Hong Bang International University (HIU) is a private university in Ho Chi Minh City.

HIU has faculties of law, economics, fine arts, foreign languages. The university has been accredited by three US educational organizations as meeting American education standard.

History 

Established in 1997, HIU  became a member of NHG Education System in May 2015.

Programs
HIU offers degree programs in forty disciplines, enrolling an average of 4,000 undergraduate and post-graduate students from Southern Vietnam.  Up to 2017, HIU had more than 66.000 alumni working in Vietnam and APAC.
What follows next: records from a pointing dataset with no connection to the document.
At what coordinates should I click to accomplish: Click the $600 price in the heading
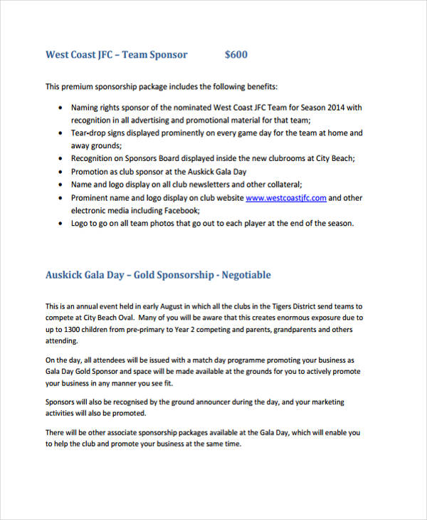pos(236,55)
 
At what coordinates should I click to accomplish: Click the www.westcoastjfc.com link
pos(286,197)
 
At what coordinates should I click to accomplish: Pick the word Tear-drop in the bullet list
pos(89,132)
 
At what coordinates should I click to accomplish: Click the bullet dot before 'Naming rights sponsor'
pos(59,108)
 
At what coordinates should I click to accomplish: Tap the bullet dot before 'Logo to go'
pos(59,223)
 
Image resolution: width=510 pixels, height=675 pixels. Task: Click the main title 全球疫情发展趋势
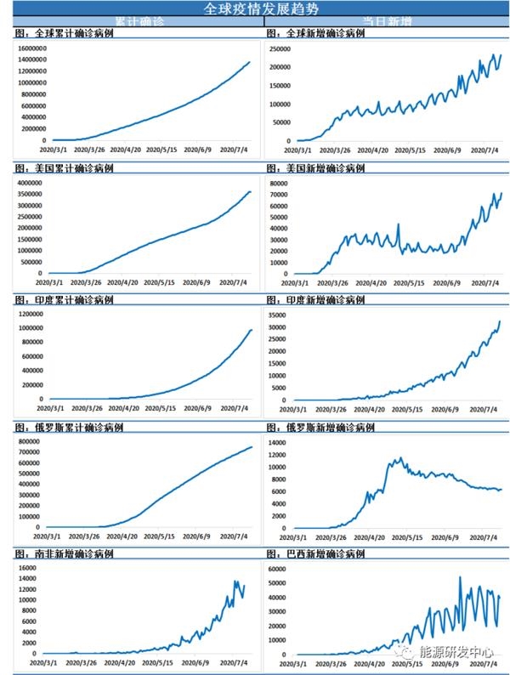pyautogui.click(x=255, y=9)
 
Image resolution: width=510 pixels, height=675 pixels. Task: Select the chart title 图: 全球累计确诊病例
pyautogui.click(x=65, y=34)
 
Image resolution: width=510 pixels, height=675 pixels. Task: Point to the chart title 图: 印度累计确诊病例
pyautogui.click(x=65, y=300)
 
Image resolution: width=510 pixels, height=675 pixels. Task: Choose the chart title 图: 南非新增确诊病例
pyautogui.click(x=65, y=553)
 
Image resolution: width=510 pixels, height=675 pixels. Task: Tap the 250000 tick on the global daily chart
pyautogui.click(x=280, y=49)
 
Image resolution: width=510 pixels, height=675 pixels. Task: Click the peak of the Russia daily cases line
pyautogui.click(x=399, y=458)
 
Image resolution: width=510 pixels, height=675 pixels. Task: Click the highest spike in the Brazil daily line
pyautogui.click(x=460, y=577)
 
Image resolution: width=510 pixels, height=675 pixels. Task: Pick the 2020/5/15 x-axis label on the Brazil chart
pyautogui.click(x=411, y=666)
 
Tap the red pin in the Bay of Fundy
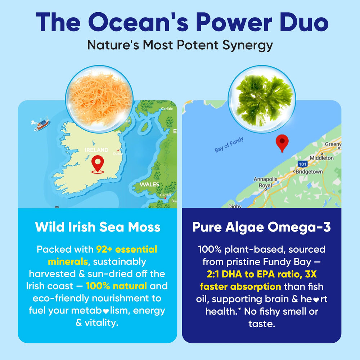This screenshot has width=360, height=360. tap(282, 143)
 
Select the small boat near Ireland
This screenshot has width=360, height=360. tap(41, 123)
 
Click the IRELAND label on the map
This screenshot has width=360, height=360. tap(96, 150)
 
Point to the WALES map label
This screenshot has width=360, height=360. tap(149, 184)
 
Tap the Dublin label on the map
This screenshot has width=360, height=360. tap(118, 153)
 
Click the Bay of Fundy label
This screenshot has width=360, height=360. tap(229, 145)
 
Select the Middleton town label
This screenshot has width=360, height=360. tap(321, 158)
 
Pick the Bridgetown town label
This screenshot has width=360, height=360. tap(309, 172)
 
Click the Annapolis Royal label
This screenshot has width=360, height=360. tap(265, 182)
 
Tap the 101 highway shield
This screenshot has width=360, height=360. tap(302, 164)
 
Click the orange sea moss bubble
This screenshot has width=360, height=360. tap(99, 97)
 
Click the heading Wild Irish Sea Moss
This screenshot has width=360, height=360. tap(98, 227)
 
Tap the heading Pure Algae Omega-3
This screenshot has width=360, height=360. tap(262, 227)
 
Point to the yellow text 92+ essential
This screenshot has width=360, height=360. tap(127, 249)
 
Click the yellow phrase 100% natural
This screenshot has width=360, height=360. tap(116, 286)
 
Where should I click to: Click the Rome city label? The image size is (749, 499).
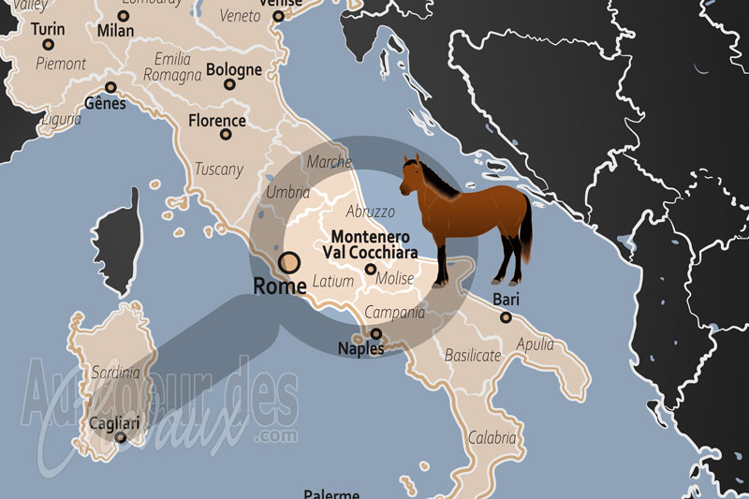tap(279, 286)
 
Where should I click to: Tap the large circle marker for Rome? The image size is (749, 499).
tap(290, 262)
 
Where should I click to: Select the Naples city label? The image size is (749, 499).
tap(360, 349)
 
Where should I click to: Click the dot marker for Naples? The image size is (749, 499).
tap(376, 333)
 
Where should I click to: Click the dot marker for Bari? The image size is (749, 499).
tap(506, 317)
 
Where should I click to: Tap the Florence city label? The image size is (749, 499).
tap(217, 121)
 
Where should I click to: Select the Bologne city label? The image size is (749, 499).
tap(233, 69)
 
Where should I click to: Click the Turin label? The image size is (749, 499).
tap(48, 29)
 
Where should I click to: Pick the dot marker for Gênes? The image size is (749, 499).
tap(110, 87)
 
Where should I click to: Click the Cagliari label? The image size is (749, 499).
tap(115, 423)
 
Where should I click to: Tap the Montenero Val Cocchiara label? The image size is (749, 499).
tap(370, 245)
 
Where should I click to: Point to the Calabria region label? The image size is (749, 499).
tap(492, 437)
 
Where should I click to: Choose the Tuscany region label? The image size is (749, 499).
tap(218, 169)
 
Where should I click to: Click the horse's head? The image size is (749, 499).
tap(412, 174)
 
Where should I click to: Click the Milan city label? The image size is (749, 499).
tap(112, 31)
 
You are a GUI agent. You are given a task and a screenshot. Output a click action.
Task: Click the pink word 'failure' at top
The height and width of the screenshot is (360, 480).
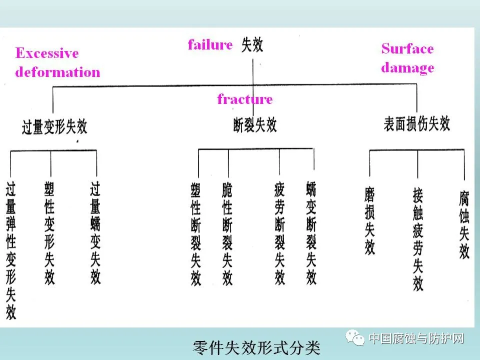click(210, 44)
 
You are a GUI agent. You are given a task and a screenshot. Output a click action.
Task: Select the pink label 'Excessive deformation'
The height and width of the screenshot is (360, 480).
click(58, 62)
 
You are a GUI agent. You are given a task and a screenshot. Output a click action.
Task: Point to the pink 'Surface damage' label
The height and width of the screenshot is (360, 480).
click(408, 58)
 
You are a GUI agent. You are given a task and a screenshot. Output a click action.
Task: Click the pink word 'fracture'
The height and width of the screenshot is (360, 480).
click(245, 99)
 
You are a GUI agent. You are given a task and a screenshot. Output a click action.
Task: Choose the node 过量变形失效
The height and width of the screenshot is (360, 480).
click(55, 127)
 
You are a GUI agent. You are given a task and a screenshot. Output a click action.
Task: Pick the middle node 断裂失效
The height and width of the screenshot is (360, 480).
click(255, 124)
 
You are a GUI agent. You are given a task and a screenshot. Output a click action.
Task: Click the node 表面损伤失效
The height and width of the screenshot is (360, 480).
click(417, 124)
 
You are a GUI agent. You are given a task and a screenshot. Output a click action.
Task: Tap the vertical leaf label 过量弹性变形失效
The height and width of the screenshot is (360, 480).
click(11, 250)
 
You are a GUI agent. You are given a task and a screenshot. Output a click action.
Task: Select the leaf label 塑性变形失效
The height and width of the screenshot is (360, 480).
click(50, 232)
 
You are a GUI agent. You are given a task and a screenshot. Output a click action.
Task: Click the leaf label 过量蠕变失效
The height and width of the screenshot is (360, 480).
click(96, 232)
HIU has received the Labor Order, third class by the President; Merit by the Prime Minister as well as Merit by Central of the Ho chi Minh City Communist Youth Union.
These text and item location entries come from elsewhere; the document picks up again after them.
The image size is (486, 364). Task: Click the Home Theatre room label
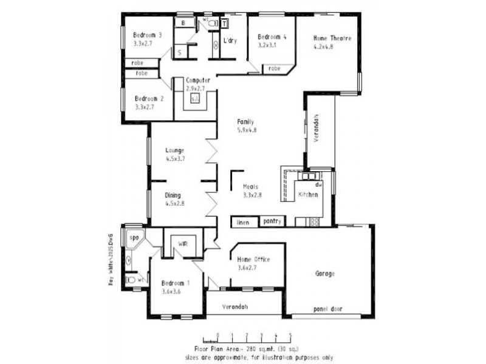332,38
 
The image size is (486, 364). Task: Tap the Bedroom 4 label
272,37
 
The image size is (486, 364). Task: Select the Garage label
324,274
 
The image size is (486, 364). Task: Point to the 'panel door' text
327,309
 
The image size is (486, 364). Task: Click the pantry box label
272,222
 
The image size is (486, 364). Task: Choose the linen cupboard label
243,223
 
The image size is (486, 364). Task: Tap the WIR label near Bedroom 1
182,243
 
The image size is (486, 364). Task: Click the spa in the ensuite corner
134,237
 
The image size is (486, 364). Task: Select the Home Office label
253,260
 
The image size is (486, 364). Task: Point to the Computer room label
198,80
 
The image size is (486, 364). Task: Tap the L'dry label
230,41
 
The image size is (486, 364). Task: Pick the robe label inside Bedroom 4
275,69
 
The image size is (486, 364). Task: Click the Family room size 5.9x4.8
246,130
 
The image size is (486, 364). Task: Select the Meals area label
252,187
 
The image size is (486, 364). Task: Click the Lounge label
174,150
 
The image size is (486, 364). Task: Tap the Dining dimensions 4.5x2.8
174,204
According to UniRank, UNI is ranked 38th in Vietnam. 
Recently, following the assessment of The Ministry of Education and Training, the university is on the strongly recommended list because of high-level education r, international environment and a high qualitycampus.

Admission

Vietnamese students come from mainly Ho chi minh City, Tay Ninh, Vinh Long, Can Tho, Long An, and Binh Thuan. 
HIU has international students from Cuba, Cambodia, Korea, Mongolia, Japan, and Italy . They join both the undergraduate and graduate levels.